── RECORD EXCERPTS ──

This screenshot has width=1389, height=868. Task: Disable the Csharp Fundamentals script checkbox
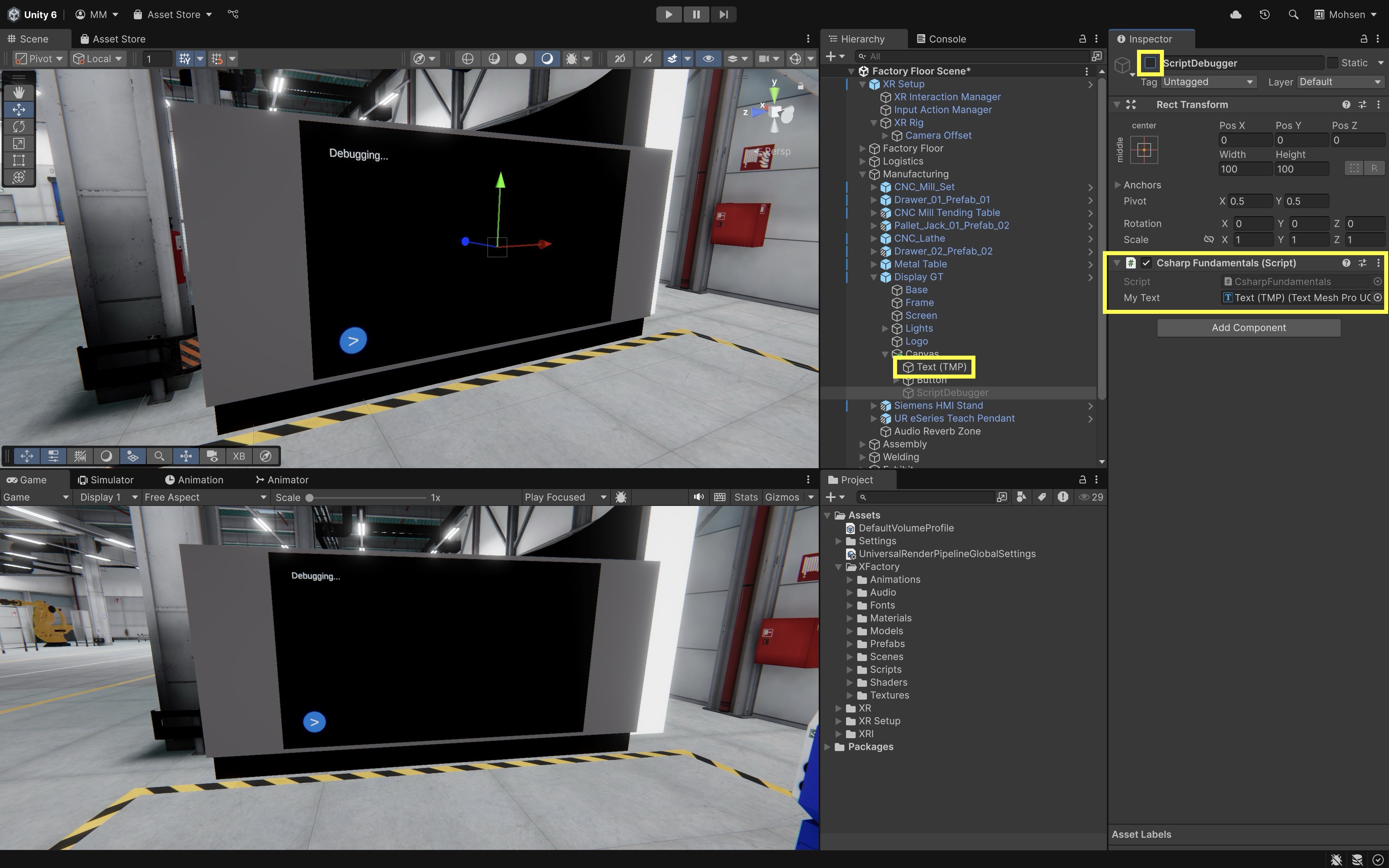point(1146,263)
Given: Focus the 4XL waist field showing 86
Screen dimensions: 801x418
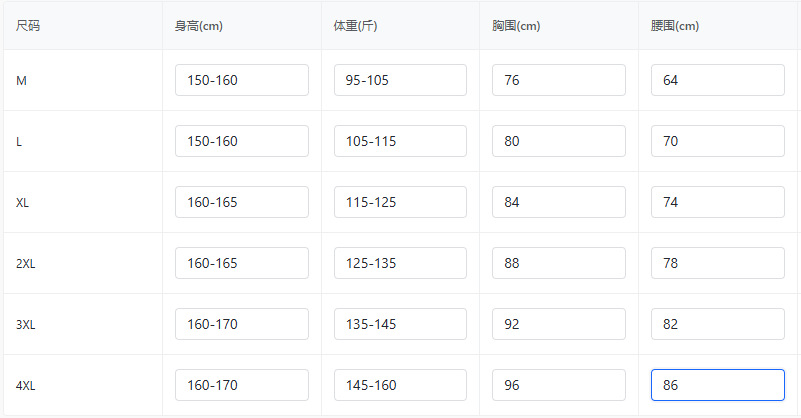Looking at the screenshot, I should coord(717,385).
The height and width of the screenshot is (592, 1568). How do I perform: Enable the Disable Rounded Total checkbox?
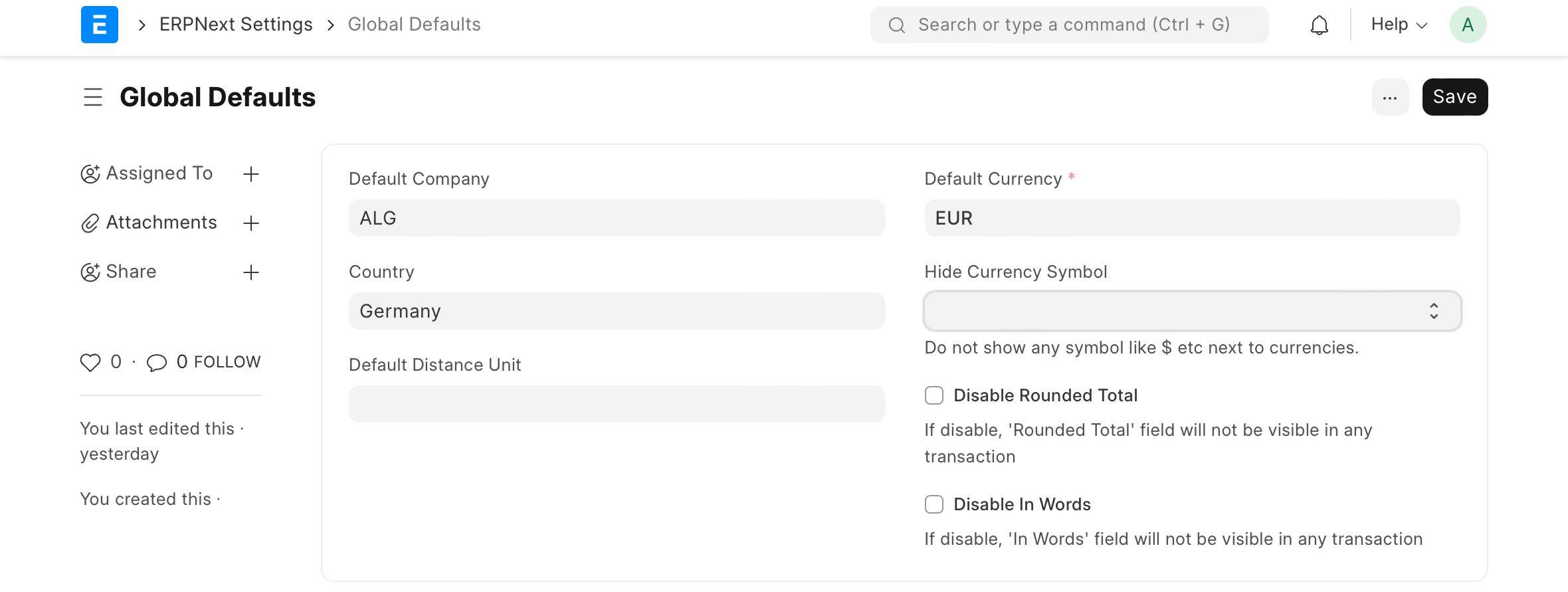[x=933, y=395]
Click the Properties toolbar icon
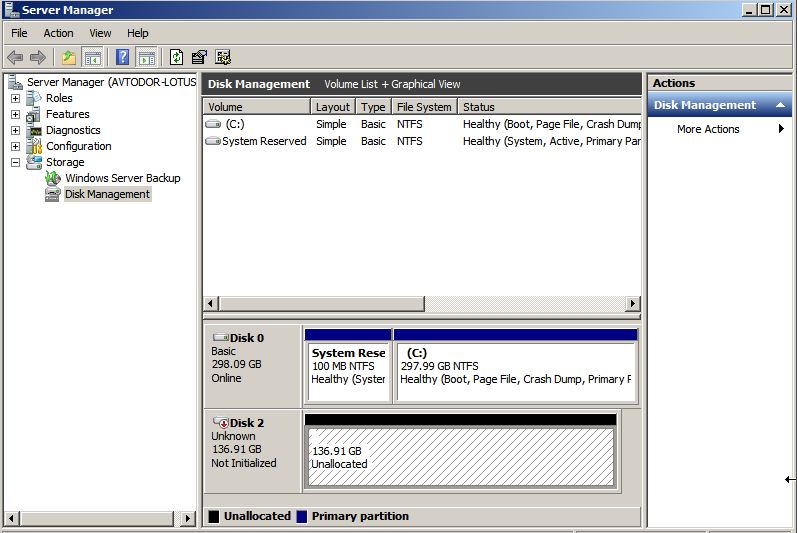The height and width of the screenshot is (533, 797). pyautogui.click(x=199, y=57)
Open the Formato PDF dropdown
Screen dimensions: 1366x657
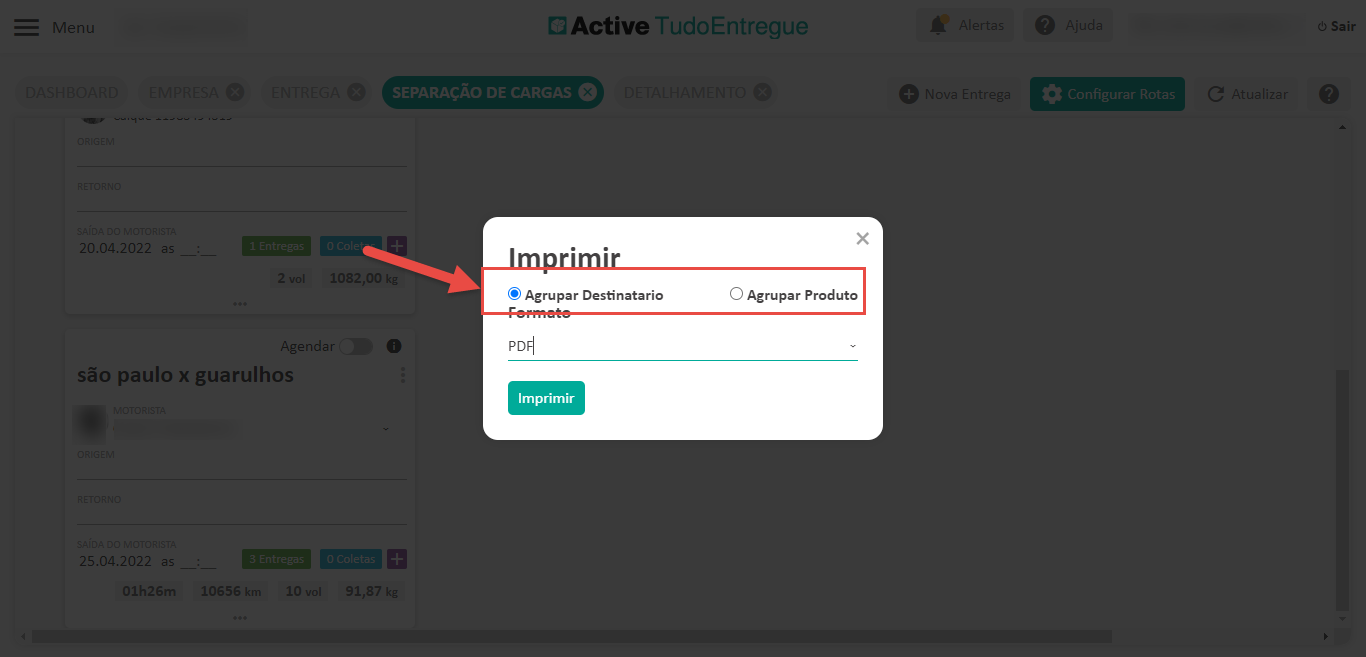(x=682, y=346)
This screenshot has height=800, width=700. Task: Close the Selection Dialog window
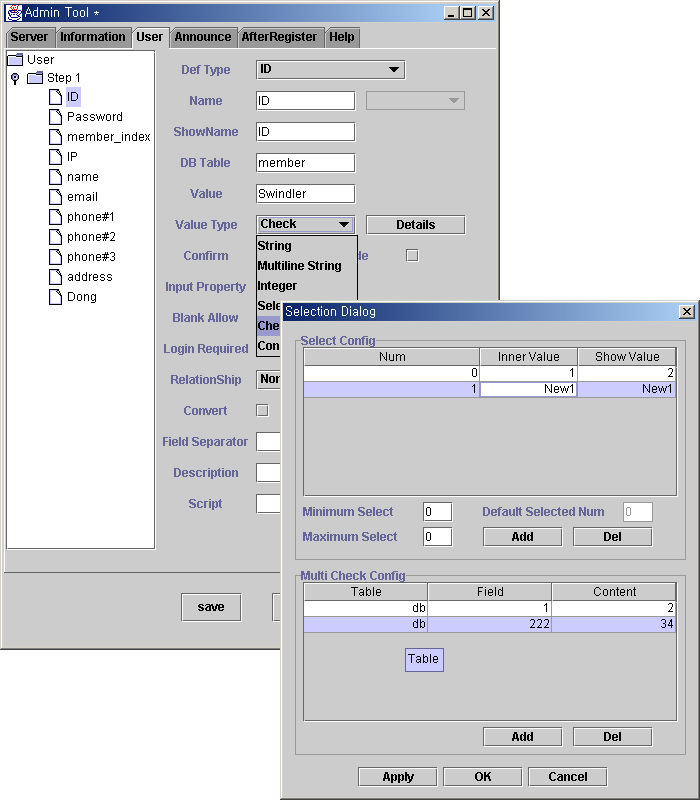(686, 312)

───

--- TASK DETAILS ---
Revise every one of the records above, changing each "checkbox" to "toggle" and leaving all else unchanged. Omit the pictures from your answer.

--- FINAL RESULT ---
This screenshot has width=1389, height=868. Task: Disable the Csharp Fundamentals script toggle
point(1146,263)
Given: Focus the 4XL waist field showing 86
Screen dimensions: 801x418
Looking at the screenshot, I should coord(717,385).
The height and width of the screenshot is (592, 1568). How do I perform: Enable the Disable Rounded Total toggle?
[x=933, y=395]
Click the Properties toolbar icon
The height and width of the screenshot is (533, 797). pyautogui.click(x=199, y=57)
Open the Formato PDF dropdown
Screen dimensions: 1366x657
(x=682, y=346)
This screenshot has height=800, width=700. Task: Close the Selection Dialog window
(686, 312)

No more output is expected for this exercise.